Photo of Mr John Tinker Mr John Tinker , Leigh

Statements were made to-day by the hon. Member for Mossley (Mr. A. Hopkinson) to which one ought to reply. First he said that we were wasting Parliamentary time by dealing with family allowances. Then he made a remark, which I resented very much, to the effect that last week we wasted a day in dealing with old age pensions. When I questioned him just now he said it was nothing but cant and humbug, that something like poor law assistance was being given to aged people and that therefore we should not waste time upon it. I resent such a statement being made by any responsible Member of this House. If we are to carry on the war successfully we must have regard to the many classes of suffering people in the country. If we disregard them as being of no consequence, ultimately the country must go down to defeat. I take the opportunity of saying that I thought Parliament used last Wednesday in a way that was a credit to the country by examining the position of old age pensioners in the hope that we could do something better for them. As to the other points in his speech, naturally he has a right to express his views, as everybody has, but what troubles me is that in one breath he was trying to praise the Prime Minister and in the next trying to pull the right hon. Gentleman right down to the bottom. It has neither been praise on the one hand nor open opposition on the other hand. If the hon. Member does not believe in the Prime Minister, I would rather he said so, but, as it is, he has only damned the right hon. Gentleman with faint praise.
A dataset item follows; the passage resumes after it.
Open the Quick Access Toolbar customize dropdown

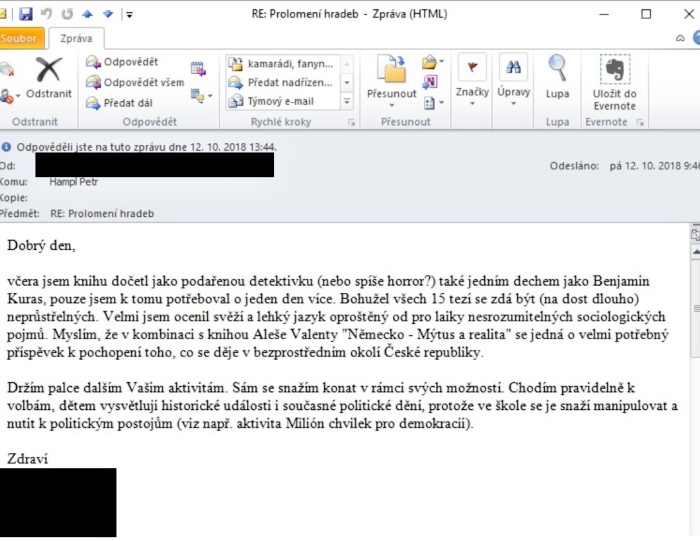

I hope to-day we shall have some regard to the present position of affairs. I do not want us, when we do come across a set-back or a defeat, to lose all control of ourselves and start blaming everybody. It is far better that we should realise that we are up against a most powerful and well-equipped enemy and that there will be occasions when we shall meet with reverses. The right thing for an Englishman to do then is to stand up to events and try to make them better for the future. Never let us give way to depression as we are doing now. I deplore what has happened in this Debate. Here are we, the people who as Members of Parliament should be telling the nation to have courage and endurance, acting as though we were beaten. [Interruption.] Yes, we are doing so. Well, that is how it appears to me. If it is not so, I am glad that I have brought out that retort. It appears to me that because we have suffered a reverse in Libya everybody is depressed and wandering what the next blow will do. Let me tell hon. Members this: We shall come through this struggle all right. We shall rise above this temporary set-back, and Britain, in my belief, will come out victoriously.